### Texte fourni
........

1. Quel est l'objet du programme de cessation volontaire de service (PCVS)? Quelles sont les exigences objectives du poste de gestionnaire de centre d'appels? Prière d'expliquer s'il existe un lien rationnel entre l'objet du PCVS et les exigences objectives du poste.

2. A-t-on adopté le PCVS en croyant honnêtement et de bonne foi qu'il était nécessaire pour la réalisation de son objet? Prière d'expliquer.

3. Le PCVS est-il raisonnablement nécessaire pour permettre à Bell Canada d'accomplir son objet? Plus exactement, quels autres moyens ont été explorés lorsque le poste de la plaignante a été éliminé? Aurait-on pu lui offrir un autre poste ailleurs au sein de l'entreprise? Pourquoi cette solution n'a-t-elle pas été explorée? La mise à la retraite forcée de la plaignante était-elle le moyen le moins discriminatoire de régler le problème? Prière d'expliquer en détail.

........

(Enregistrements de texte et de pointage d'éléments)

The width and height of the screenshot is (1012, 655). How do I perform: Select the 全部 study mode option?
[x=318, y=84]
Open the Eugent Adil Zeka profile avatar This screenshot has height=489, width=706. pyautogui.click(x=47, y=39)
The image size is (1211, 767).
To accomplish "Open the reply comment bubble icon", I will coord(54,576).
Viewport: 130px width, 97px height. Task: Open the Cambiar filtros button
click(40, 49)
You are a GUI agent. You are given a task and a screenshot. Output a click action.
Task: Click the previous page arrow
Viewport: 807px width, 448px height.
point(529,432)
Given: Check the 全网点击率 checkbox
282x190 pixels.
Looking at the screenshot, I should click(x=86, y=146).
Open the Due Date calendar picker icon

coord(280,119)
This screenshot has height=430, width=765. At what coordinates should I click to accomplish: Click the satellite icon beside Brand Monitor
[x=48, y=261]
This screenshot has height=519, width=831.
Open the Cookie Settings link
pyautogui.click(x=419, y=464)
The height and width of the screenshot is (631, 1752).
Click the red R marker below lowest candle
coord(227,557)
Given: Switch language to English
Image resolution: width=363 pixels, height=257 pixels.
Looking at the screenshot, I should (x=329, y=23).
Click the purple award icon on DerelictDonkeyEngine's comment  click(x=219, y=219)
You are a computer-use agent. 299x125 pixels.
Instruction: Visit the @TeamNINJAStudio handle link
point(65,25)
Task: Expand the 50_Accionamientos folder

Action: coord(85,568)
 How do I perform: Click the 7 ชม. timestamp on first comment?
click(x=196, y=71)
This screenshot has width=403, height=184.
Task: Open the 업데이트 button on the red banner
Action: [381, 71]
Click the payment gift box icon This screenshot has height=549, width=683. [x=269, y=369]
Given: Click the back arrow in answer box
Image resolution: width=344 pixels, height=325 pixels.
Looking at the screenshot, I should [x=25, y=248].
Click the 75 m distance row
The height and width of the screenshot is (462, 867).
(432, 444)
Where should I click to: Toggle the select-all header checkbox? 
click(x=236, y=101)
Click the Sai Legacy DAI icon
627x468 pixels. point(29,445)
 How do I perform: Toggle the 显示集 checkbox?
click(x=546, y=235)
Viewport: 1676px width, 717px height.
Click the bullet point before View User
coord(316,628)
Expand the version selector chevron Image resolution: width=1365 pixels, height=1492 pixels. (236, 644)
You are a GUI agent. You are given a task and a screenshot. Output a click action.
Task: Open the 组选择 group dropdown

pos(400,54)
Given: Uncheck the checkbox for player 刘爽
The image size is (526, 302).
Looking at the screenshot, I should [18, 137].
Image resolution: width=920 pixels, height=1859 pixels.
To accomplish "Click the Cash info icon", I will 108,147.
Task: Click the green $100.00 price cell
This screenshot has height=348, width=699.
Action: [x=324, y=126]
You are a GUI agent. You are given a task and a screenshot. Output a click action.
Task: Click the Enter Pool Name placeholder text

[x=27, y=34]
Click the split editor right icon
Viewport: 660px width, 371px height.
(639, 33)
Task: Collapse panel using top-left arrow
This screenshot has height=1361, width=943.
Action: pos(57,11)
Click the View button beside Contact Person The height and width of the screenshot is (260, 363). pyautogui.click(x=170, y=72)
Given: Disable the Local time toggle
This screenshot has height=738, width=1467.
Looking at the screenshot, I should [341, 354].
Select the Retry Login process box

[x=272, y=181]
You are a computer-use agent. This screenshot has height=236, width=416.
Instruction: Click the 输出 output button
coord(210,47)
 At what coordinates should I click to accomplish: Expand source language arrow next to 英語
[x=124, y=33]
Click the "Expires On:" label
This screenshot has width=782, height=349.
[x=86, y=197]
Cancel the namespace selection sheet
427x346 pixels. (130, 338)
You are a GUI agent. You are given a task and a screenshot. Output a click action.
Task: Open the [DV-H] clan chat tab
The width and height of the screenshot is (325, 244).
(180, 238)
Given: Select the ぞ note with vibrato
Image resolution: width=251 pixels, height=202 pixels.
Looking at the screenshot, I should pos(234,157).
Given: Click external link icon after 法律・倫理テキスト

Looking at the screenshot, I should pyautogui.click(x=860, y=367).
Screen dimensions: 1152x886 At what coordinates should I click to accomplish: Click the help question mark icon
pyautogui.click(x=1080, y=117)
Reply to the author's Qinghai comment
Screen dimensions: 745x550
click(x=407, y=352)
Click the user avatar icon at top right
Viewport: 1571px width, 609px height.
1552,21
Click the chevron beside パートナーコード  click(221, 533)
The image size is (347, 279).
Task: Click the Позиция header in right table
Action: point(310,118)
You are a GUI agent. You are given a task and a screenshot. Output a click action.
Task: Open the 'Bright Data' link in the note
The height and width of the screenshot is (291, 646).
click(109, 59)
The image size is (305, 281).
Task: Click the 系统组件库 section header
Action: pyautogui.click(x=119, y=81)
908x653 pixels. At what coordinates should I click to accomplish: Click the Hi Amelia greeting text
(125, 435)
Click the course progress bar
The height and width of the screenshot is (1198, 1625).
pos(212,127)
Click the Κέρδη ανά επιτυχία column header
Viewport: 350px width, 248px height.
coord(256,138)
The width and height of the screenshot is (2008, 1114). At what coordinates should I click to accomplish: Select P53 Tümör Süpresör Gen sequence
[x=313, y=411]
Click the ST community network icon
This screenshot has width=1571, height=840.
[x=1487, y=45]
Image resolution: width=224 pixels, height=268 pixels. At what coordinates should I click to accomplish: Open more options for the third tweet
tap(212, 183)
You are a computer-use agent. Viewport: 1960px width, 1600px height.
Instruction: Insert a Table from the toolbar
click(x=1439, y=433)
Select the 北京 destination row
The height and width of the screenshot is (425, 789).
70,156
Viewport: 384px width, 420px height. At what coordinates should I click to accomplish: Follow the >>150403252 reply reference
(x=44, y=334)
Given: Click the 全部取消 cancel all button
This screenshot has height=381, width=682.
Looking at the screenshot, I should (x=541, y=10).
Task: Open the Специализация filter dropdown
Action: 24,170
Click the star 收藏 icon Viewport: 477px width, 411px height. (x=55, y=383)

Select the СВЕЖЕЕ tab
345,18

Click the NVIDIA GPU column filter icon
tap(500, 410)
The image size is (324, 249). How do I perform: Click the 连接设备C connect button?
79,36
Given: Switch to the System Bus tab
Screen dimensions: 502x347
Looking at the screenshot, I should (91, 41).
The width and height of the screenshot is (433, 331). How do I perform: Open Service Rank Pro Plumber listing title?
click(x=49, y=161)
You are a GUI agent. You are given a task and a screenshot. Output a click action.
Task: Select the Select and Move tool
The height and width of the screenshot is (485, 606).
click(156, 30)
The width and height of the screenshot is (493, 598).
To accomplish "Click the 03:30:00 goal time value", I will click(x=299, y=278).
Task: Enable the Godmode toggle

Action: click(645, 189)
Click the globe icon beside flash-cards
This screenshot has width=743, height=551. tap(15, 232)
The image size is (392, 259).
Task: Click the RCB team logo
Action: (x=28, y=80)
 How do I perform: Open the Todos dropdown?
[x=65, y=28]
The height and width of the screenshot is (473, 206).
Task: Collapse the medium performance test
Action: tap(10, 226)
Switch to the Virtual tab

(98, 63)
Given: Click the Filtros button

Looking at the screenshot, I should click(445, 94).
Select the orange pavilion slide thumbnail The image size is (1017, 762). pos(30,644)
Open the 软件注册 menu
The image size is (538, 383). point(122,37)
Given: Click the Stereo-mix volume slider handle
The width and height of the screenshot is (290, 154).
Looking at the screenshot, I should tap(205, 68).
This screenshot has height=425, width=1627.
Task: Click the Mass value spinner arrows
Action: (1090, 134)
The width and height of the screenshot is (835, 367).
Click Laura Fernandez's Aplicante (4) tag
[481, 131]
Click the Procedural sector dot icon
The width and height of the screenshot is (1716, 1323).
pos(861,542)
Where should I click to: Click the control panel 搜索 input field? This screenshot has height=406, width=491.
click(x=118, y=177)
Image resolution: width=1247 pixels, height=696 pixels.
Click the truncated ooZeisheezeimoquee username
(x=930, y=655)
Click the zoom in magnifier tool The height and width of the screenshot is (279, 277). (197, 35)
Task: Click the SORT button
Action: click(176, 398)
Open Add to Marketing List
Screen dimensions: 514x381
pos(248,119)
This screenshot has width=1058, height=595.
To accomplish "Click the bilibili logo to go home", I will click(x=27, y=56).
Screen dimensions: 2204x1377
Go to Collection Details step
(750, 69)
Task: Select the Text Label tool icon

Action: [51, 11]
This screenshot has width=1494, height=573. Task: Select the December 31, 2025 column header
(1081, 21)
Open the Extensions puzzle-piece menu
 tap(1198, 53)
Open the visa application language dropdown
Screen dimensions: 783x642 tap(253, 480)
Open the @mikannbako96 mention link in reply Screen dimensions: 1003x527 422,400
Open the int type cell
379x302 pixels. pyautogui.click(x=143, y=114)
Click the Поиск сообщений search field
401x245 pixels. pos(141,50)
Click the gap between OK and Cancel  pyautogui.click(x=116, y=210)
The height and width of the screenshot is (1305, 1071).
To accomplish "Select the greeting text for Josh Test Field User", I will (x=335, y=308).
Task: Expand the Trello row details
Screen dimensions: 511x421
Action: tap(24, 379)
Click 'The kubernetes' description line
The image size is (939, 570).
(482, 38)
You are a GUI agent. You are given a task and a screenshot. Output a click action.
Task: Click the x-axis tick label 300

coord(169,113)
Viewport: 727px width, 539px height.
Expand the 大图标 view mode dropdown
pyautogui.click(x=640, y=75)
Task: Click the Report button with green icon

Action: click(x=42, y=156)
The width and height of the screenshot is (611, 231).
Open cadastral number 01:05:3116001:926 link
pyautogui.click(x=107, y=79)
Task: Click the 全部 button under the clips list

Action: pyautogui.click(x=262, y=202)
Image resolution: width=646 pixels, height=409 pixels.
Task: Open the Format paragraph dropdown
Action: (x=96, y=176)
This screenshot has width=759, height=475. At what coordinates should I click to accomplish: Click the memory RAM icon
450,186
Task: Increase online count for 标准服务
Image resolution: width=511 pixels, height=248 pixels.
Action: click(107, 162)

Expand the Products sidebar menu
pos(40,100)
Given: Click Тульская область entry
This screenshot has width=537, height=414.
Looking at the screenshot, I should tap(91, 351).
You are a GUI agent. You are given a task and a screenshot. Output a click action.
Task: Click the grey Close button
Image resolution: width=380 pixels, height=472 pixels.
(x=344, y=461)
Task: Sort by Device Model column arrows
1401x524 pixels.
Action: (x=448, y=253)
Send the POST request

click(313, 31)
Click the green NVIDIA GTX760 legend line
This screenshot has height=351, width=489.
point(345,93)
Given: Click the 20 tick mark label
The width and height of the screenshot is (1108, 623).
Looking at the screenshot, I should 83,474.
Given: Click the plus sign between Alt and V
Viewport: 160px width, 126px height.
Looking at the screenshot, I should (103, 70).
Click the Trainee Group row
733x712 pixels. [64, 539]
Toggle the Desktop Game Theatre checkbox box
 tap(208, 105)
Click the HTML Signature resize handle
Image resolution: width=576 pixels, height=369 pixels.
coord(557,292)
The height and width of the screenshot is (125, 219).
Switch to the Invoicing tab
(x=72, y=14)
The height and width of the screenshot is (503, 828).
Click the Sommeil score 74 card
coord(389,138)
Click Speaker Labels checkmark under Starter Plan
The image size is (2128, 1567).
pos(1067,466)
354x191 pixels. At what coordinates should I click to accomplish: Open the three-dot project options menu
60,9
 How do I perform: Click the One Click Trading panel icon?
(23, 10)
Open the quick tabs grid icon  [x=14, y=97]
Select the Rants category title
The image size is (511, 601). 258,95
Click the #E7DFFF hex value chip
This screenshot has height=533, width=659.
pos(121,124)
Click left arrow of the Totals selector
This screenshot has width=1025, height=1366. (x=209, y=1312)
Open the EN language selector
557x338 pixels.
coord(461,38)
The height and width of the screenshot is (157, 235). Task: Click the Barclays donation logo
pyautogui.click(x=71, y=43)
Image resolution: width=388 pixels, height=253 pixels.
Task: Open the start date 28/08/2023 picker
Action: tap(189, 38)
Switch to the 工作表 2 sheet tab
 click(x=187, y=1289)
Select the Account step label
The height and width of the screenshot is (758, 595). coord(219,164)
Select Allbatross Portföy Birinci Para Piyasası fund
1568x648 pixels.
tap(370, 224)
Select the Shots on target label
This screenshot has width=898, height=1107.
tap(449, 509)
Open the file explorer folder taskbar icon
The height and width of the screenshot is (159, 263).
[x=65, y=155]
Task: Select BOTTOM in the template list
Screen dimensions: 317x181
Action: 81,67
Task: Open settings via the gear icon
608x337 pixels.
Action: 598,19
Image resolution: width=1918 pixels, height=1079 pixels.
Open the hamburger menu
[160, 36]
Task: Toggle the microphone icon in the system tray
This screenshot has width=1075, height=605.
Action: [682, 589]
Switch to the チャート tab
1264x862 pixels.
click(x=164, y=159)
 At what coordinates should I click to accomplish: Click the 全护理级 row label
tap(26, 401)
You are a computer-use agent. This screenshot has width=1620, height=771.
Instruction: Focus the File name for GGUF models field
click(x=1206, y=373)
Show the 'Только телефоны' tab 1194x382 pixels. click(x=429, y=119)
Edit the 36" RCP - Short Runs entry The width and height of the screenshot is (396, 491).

........

### Consigne
Rédigez la suite du texte sur le programme de cessation volontaire de service de Bell Canada, en reprenant après sa dernière phrase.

### Réponse
[12]            Le 20 novembre, Mme Lusina répondait au sommaire de la position de Bell qu'avait rédigé l'enquêteur. Elle joignait à sa réponse divers documents justificatifs, ainsi qu'une liste de témoins possibles. Elle a modifié sa liste de témoins dans une autre lettre datée du 16 avril 2003. Le 6 décembre, Bell communiquait sa réponse aux questions de la Commission datées du 30 octobre. On ne sait pas exactement à quel moment la Commission a par la suite prié Bell de lui communiquer d'autres documents, mais il ressort de la lettre de Bell datée du 27 février 2003 que Bell a répondu à une nouvelle demande de documents additionnels se rapportant à la plainte de Mme Lusina.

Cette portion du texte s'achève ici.